The case was heard before Newcastle West Court
A MAN, in his 60s, who kept “tapping” his partner’s head with an empty vodka bottle and wouldn’t stop when asked to do so, was convicted of assaulting her when he appeared before Judge Carol Anne Coolican at Newcastle West Court.
Cedric Lenihan, Havengate, Kilmurray, Kildimo contested the charge but gave no evidence himself.
His partner told the court that on February 15 last year, Cedric Lenihan began drinking vodka and coke from breakfast time.
About 4pm, he started being aggressive and moody, she said, and she retreated to the bedroom. After a while, he left the house but returned about half an hour later.
While she was in the bedroom, “he came down and started roaring and shouting and saying ‘have you nothing to do but stay in bed’. He came down a couple of times, she said.
“The second time, he started tapping me on the head with an empty bottle. I was lying on the bed. He started tapping me. I asked him to stop.”
She told him if he didn’t stop, she would call the gardai. When he told her ‘you can’t’, she said she would go to a neighbour’s house.
The woman then got up but couldn’t find the house phone and left the house to go to a neighbour’s. “He followed. I don’t know if he pushed me or I slipped but I fell into a dyke, what I call a cot, a shallow stream,” she said. Cedric, she said, turned away.
Eventually she got out of the dyke and went to a neighbour’s house where she made a statement to Garda Alan O’Donnell and went back to Havengate with him. “Cedric was very aggressive, shouting and roaring,” she said. She got a change of clothes and left.
Cross-examined by Andrew Quinn BL, the woman said she had not been drinking that day.
She said she didn’t have a mobile phone but Cedric had two and there was a house phone. “He wouldn’t give me the phone,” she said.
“I wanted him to stop and he wouldn’t stop,” she continued. She rejected Mr Quinn’s suggestion that she was confused about what had happened and where, and that “perhaps” she was the aggressor.
Garda O’Donnell said the woman was “clearly distressed” and when he brought her back to her home, he encountered Cedric Lenihan. “He was highly intoxicated, very irate.
He became very aggressive towards me and (the woman),” the garda said. He didn’t feel it was safe for her to stay in the house and made alternative arrangements for her. “She was very coherent. If I felt she was intoxicated in any way I wouldn’t have taken the statement.”
After the incident, he approached Mr Lenihan about making a statement. Mr Lenihan said he wanted to take legal advice and then told the garda he didn’t want to make any statement.
In reply to Mr Quinn, he said he didn’t detect any injuries requiring medical treatment on the woman.

**Problem set**
- 1) According to the court report, what did the man use to tap his partner on the head?
- 2) Output the stretch of the court report from "About 4pm, he" through "an hour later.".

**Dataset content**
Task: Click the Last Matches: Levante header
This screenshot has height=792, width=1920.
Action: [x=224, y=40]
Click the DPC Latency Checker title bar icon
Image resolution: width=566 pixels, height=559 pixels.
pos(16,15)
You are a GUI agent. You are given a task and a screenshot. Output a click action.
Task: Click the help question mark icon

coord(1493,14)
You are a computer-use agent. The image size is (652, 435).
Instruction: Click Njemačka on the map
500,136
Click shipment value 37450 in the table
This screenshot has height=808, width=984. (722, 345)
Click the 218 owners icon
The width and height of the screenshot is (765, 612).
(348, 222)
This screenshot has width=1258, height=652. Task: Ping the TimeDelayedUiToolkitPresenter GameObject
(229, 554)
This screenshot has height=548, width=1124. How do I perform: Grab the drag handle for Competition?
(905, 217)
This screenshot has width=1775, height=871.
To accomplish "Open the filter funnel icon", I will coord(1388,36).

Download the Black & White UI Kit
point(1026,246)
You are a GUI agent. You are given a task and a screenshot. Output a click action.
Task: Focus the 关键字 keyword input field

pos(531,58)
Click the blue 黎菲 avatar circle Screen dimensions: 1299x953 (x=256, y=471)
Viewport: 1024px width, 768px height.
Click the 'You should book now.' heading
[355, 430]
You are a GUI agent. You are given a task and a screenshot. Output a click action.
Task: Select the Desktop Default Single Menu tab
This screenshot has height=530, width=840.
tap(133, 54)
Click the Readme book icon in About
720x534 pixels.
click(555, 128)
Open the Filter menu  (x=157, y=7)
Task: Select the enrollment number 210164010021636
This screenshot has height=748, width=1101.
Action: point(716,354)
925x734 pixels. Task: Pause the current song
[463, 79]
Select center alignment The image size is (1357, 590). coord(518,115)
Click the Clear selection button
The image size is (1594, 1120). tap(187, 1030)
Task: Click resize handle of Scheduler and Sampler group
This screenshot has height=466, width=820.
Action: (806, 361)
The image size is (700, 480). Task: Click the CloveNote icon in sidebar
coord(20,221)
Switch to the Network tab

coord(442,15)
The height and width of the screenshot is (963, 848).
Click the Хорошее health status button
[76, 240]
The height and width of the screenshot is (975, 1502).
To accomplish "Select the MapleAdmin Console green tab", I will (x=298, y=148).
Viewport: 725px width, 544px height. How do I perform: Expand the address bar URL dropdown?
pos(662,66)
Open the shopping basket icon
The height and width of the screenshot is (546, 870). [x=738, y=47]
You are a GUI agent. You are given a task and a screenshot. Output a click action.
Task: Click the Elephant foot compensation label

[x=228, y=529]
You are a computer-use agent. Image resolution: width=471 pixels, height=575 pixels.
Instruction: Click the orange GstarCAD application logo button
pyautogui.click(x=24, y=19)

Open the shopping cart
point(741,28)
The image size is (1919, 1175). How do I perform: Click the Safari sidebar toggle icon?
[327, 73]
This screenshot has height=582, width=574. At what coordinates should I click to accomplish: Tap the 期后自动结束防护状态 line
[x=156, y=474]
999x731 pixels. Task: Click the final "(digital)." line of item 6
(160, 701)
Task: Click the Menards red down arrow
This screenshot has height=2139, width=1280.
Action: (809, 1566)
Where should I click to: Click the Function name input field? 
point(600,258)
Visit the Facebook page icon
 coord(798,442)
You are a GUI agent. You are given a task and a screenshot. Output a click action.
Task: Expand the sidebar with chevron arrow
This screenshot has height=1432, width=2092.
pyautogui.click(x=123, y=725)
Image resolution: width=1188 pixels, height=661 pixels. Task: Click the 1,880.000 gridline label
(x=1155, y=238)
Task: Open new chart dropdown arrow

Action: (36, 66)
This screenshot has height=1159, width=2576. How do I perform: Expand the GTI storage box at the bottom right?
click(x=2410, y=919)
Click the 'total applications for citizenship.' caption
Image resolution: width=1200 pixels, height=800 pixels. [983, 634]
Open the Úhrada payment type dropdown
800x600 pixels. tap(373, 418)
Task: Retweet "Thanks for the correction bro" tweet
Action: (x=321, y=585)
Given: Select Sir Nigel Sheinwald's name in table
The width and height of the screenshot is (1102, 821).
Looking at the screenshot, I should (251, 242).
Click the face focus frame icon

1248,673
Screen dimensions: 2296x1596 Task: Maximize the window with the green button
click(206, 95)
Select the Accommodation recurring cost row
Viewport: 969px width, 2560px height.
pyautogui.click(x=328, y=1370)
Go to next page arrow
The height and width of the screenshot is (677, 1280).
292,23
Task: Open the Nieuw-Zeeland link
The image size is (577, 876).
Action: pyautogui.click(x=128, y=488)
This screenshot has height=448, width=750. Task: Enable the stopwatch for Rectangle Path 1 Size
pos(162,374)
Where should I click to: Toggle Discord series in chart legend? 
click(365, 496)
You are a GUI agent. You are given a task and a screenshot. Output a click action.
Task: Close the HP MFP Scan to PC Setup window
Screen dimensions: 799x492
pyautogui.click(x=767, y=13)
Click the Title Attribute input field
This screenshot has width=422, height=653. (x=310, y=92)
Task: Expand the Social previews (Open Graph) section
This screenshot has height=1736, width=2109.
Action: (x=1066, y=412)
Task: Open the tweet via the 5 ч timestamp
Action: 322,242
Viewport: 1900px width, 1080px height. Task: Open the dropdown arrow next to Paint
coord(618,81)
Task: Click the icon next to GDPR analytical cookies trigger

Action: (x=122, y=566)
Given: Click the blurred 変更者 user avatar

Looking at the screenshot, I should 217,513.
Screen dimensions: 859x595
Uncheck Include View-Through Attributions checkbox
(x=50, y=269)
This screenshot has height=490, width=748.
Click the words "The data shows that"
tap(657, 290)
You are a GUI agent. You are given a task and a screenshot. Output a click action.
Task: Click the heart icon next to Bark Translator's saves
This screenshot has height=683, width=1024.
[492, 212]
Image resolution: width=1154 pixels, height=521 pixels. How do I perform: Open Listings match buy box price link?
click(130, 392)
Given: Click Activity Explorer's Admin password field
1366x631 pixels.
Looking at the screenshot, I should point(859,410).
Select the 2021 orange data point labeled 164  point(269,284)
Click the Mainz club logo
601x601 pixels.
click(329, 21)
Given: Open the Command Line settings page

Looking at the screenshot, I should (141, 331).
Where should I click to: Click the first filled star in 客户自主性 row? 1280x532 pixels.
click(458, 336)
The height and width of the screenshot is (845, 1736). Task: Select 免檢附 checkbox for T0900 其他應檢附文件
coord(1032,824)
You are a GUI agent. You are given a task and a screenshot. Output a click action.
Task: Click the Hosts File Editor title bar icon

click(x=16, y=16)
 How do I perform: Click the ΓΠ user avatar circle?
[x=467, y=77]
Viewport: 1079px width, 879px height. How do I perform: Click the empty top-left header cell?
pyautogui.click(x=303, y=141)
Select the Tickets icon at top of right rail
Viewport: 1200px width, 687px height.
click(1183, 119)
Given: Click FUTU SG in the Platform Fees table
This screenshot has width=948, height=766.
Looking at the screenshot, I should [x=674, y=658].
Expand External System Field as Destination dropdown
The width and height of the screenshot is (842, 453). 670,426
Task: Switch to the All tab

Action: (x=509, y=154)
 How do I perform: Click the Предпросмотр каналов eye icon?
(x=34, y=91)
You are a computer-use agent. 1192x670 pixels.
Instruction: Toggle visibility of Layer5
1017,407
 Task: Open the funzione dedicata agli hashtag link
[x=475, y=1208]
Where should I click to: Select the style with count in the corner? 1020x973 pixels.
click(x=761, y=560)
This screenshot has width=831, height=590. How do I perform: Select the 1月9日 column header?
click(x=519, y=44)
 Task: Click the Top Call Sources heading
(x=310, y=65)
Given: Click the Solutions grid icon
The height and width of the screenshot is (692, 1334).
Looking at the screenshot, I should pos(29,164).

**Task solutions**
- 1) An empty vodka bottle.

- 2)
About 4pm, he started being aggressive and moody, she said, and she retreated to the bedroom. After a while, he left the house but returned about half an hour later.